Another way of identifying an entered string with one of many options is with regular expressions. As such, I have attempted below to devise regular expressions to match all expected spellings for each tractate (masechet, masekhet, maseches, meseches, etc.) of the Mishnah. Please note that this is only a draft: I expect to improve the regular expressions, and feedback is much appreciated.
Using this as a background study, it may be possible to automate the building of regular expressions for Hebrew words (with vowels given), although many of the expressions below also cover a number of irregularities that would be hard to incorporate into such a builder. Consequently, one could also build a list of all possible alternative spellings for a word, which could then be used with a search engine to make searches of these Hebrew words comprehensive. (Edit: the current expressions below overgenerate way too much and would probably be inappropriate for that task.)
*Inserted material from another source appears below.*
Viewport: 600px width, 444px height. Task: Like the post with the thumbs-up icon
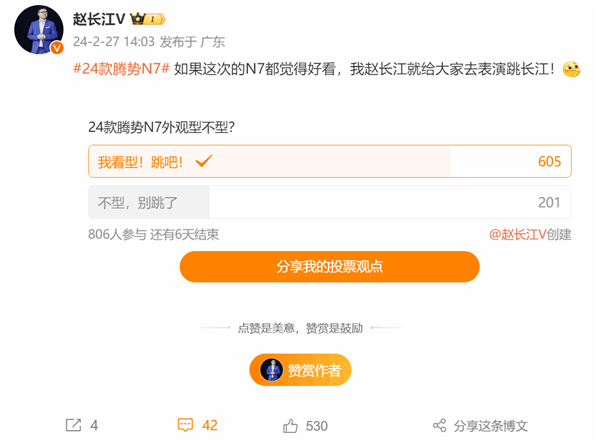point(291,425)
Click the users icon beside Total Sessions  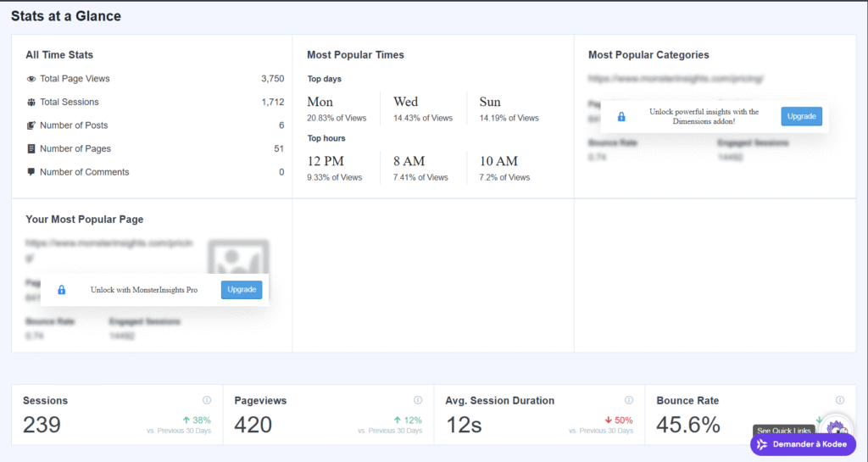pyautogui.click(x=31, y=103)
For those without the technical background, the following features are used in the regular expressions below:
- [abcd] means any of a, b, c, or d.
- (ab|cd|ef) means any of ab, cd, or ef.
- ab?c means either abc or ac (i.e. b is optional).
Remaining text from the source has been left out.